▶ [Passage for review]
....

Satellite Imagery, AI identify major crops for hill areas
Source: Chronicle News Service / Premchand Thongam
Imphal, April 01 2025:
As part of a pilot project jointly initiated by the Department of Horticulture in association with Manipur Remote Sensing Application Centre (MARSAC), major crops suitable to five hill districts of the state have been identified through satellite imagery.
Talking to this daily, Directorate of Horticulture and Soil Conservation director K Debadutta Sharma disclosed that the Department of Horticulture, in collaboration with the MARSAC, undertook a pilot project to identify major crops suitable for cultivation in Chandel, Churachandpur, Noney, Pherzawl and Tengnoupal districts, using satellite imagery based on the climatic conditions of the areas.
|
The project spanned over a year, and the final results have now been obtained.
According to the satellite imagery conducted by MARSAC, citrus fruits are viable in Chandel, pineapple in Churachandpur, banana in Noney, ginger in Pherzawl and 'Heiribop' in Tengnoupal.
Plantation of these crops are in process.
The director stated that the pilot project was initiated due to the necessity of collecting soil samples and climatic data from various parts of the districts.
However, the process involves navigating difficult terrains, posing significant challenges for scientists conducting the survey.
He further said that collecting soil samples entails extensive coverage across the hill districts rather than from a single location.
The samples must be gathered randomly from a vast area, adding to the complexity of the study.
Additionally, the survey demands a distinct methodology to ensure accurate data collection, necessitating more time and resources, said Debadutta.
Explaining how satellite imagery can help identify major crops suitable for the five hill districts, the director stated that data on the characteristics of various crops available in the state was fed into an artificial intelligence (AI) tool to determine suitable crops for different areas.
He further explained that the AI tool requires characteristic data of crops to generate accurate results.
In case of more data inputted, then the finding turns out to be comprehensive.
Once the data is fed into the system, it undergoes machine learning to enhance its predictive capabilities.
Initially, only a limited dataset for a few crops was provided to launch the pilot project.
As more data on other crops becomes available, the AI system will be able to identify the most suitable cultivation areas across the state, maintained the director.
However, Debadutta noted that the project is highly expensive.
In this context, experts explain that crop identification is being conducted using various index analyses, including satellite im agery spectral signatures and the Normalised Difference Vegetation Index (NDVI).
Different crops reflect light at varying wavelengths, creating unique spectral signatures that enable the identification of specific crops.
(This article is published as part of the 6th Scientific Journalism Programme, initiated by the Public Relations and Media Management (PRMM) division of Central Agricultural University, Imphal, under the theme "Artificial Intelligence and Its Uses") .

....

[Collected data entries]

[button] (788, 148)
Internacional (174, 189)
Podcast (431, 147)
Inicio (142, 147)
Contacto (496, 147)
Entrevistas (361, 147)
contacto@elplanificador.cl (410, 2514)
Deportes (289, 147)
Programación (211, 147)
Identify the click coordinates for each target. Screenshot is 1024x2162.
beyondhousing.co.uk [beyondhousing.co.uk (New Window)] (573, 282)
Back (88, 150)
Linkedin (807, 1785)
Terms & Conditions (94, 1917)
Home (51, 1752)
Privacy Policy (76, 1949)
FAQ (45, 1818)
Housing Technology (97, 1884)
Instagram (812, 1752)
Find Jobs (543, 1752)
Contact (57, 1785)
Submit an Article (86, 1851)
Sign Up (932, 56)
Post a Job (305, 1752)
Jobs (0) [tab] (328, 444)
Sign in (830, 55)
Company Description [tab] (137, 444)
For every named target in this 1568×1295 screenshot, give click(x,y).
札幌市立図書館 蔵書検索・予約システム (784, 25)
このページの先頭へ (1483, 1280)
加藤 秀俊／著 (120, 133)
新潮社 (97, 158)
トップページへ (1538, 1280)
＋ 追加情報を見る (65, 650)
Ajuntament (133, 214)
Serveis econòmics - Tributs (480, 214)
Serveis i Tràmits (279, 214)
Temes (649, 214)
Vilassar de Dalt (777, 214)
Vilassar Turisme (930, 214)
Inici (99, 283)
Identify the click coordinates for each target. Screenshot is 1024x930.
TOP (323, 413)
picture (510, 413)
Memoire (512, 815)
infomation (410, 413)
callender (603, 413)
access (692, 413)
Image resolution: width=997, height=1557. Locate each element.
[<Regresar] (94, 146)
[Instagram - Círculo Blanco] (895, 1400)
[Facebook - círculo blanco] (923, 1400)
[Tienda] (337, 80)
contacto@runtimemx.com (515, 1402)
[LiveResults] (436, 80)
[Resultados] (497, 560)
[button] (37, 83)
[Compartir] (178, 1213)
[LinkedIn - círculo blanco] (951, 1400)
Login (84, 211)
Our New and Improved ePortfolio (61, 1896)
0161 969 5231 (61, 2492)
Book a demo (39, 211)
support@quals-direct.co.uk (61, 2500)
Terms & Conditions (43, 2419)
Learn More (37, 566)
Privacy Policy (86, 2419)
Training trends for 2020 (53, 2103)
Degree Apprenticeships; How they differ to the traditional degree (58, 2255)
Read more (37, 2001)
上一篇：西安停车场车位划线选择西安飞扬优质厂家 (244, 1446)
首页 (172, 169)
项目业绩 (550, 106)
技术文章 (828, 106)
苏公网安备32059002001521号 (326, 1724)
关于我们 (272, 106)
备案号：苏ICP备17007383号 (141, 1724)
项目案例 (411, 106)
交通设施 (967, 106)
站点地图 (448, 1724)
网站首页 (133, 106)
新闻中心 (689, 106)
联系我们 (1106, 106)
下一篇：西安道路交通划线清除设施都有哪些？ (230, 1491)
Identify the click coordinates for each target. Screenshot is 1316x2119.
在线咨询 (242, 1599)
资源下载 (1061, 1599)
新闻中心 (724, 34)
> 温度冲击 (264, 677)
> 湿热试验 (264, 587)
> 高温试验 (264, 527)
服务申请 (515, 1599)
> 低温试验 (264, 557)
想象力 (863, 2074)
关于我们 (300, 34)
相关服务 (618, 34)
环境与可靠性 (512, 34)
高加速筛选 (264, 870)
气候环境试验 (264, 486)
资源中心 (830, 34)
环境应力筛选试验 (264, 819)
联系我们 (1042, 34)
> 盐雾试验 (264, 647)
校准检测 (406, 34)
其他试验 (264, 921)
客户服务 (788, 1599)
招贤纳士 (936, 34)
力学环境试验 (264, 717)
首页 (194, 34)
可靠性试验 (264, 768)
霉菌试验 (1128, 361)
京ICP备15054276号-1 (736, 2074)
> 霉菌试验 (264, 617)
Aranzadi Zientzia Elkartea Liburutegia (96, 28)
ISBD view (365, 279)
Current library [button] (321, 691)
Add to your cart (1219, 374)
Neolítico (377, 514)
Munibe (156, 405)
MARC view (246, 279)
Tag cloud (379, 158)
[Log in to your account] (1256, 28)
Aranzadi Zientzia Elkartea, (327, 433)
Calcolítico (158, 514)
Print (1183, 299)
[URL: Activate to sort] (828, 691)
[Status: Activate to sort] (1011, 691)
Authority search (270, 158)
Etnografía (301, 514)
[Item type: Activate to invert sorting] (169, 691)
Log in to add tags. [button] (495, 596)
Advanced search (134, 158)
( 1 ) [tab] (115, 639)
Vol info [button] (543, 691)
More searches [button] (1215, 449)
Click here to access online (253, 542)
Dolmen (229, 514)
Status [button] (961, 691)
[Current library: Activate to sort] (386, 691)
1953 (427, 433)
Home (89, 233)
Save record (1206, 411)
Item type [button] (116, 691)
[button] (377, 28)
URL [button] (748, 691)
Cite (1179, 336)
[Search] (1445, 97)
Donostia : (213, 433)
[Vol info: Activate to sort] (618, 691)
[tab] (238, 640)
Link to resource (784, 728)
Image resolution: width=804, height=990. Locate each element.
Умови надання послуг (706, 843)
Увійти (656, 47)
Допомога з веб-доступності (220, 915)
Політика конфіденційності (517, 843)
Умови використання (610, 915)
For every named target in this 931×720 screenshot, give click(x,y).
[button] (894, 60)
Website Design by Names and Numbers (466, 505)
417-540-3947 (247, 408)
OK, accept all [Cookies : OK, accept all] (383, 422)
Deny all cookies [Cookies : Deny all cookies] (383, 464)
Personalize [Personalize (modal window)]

....

▶ [Problem statement]
Please copy word for word the portion of the satellite crop article from "He further said" up to and including "for different areas.".

▶ [Expected answer]
He further said that collecting soil samples entails extensive coverage across the hill districts rather than from a single location.
The samples must be gathered randomly from a vast area, adding to the complexity of the study.
Additionally, the survey demands a distinct methodology to ensure accurate data collection, necessitating more time and resources, said Debadutta.
Explaining how satellite imagery can help identify major crops suitable for the five hill districts, the director stated that data on the characteristics of various crops available in the state was fed into an artificial intelligence (AI) tool to determine suitable crops for different areas.